▸ **EXERCICE COURT**:
Répondez brièvement à ces questions sur le texte consacré à Nelson Mandela :
(a) Combien de chefs d'État et de gouvernement ont assisté à la cérémonie publique ?
(b) Qui est désigné comme le mentor d'Ueli Maurer ?
(c) Selon le texte, que fut Mandela, plutôt qu'une icône ?

▸ **BLOC DE TEXTE**:
•••

Sanctification internationale de Nelson Mandela : L'homme debout et son icône

Plus de cent chefs d'Etat et de gouvernement ont assisté à la cérémonie publique de sanctification de Nelson Mandela. D'entre cette centaine de souverains, présidents, premiers ministres, notre président à nous, Ueli Maurer, dont le mentor, Christoph Blocher, avait trouvé le moyen, quelques jours auparavant, de tenter une réhabilitation du régime d'apartheid que Mandela passa sa vie à combattre, en liberté ou en prison. Grâce soit finalement rendue à la franchise, au cynisme ou au gâtisme de Blocher : lui au moins n'aura pas sacrifié à l'hypocrisie ambiante. Or donc, on a honoré en Mandela un « géant de l'histoire » (ce qu'il fut), « l'un des plus grands leaders de notre temps » (ce qu'il fut aussi), une « icône mondiale » (ce à quoi il ne saurait être réduit sans que son action soit dévaluée). Sanctifier un homme, c'est le désarmer : Mandela fut un révolutionnaire. Pas une icône, et en faire une icône, c'est sans doute le trahir plus sûrement qu'on le fit en l'emprisonnant.

•••

▸ **MATÉRIEL**:

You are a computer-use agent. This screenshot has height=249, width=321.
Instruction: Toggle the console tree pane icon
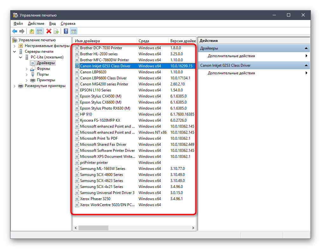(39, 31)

•••

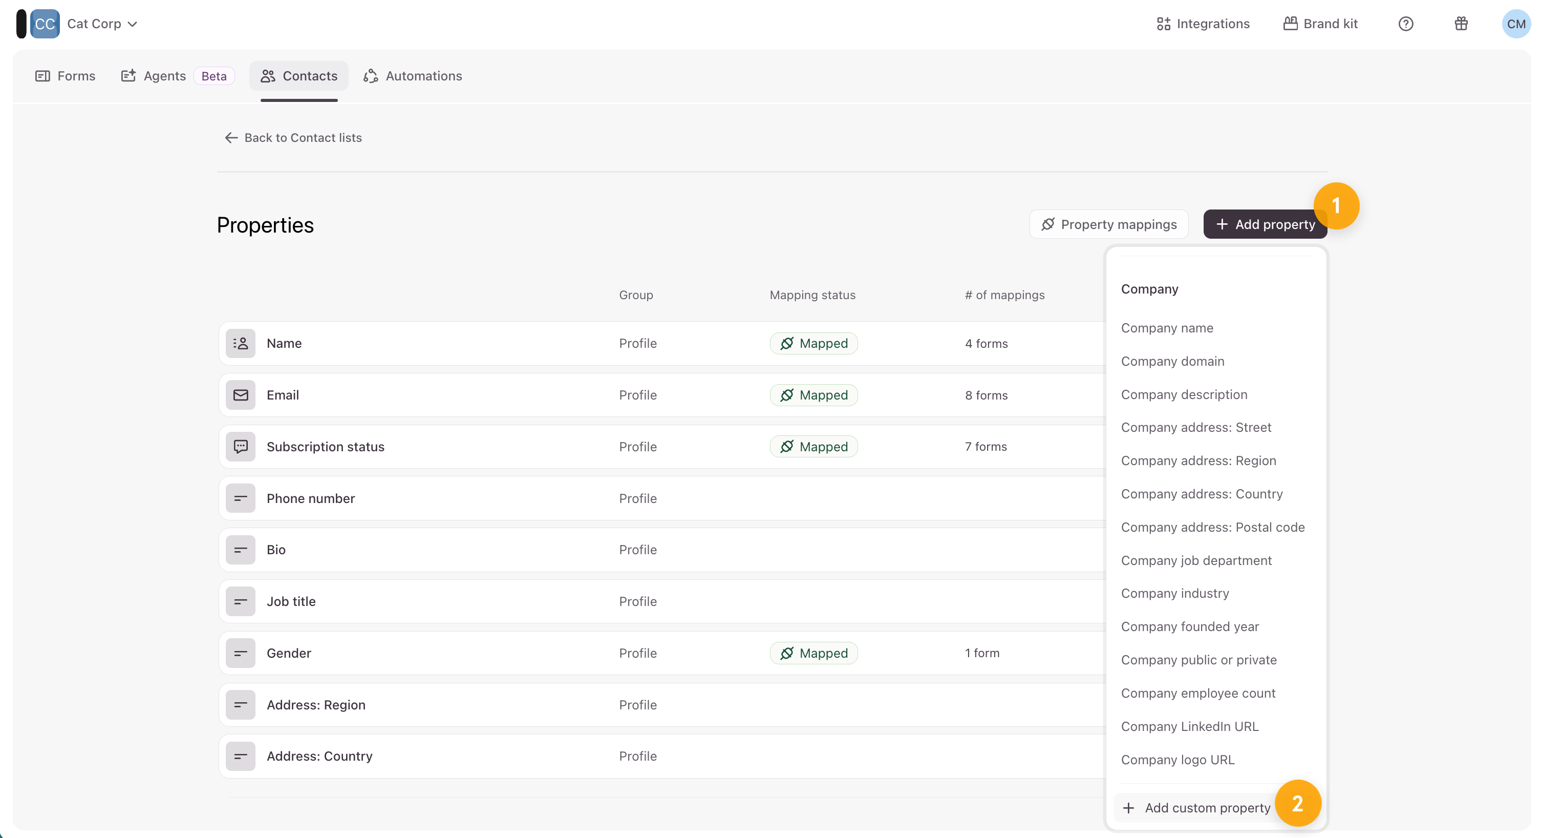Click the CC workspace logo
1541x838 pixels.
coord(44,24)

•••

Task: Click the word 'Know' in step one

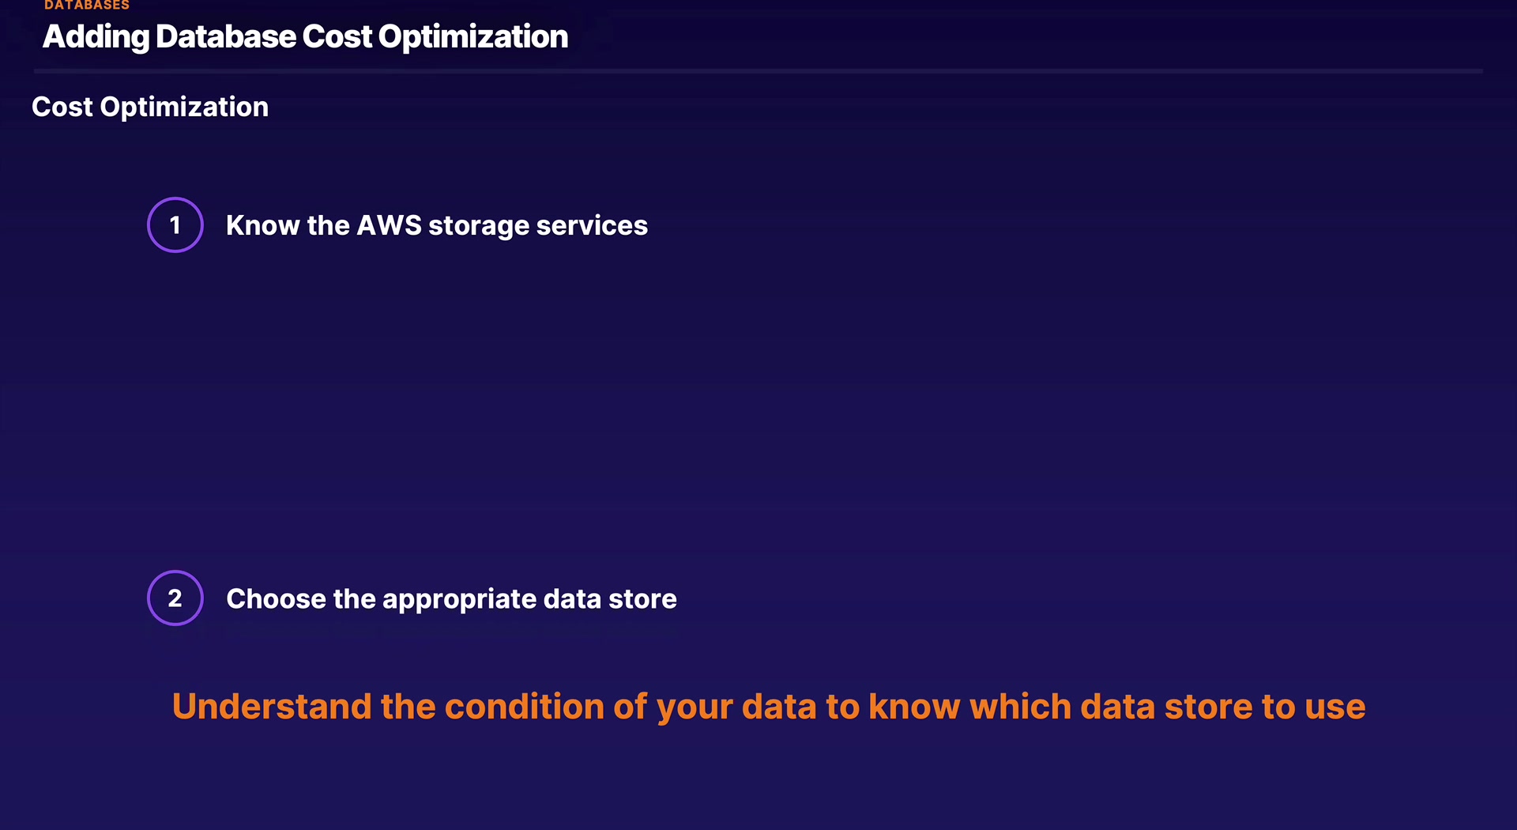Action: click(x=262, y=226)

•••

▸ **RÉPONSE**:
(a) Plus de cent.
(b) Christoph Blocher.
(c) Un révolutionnaire.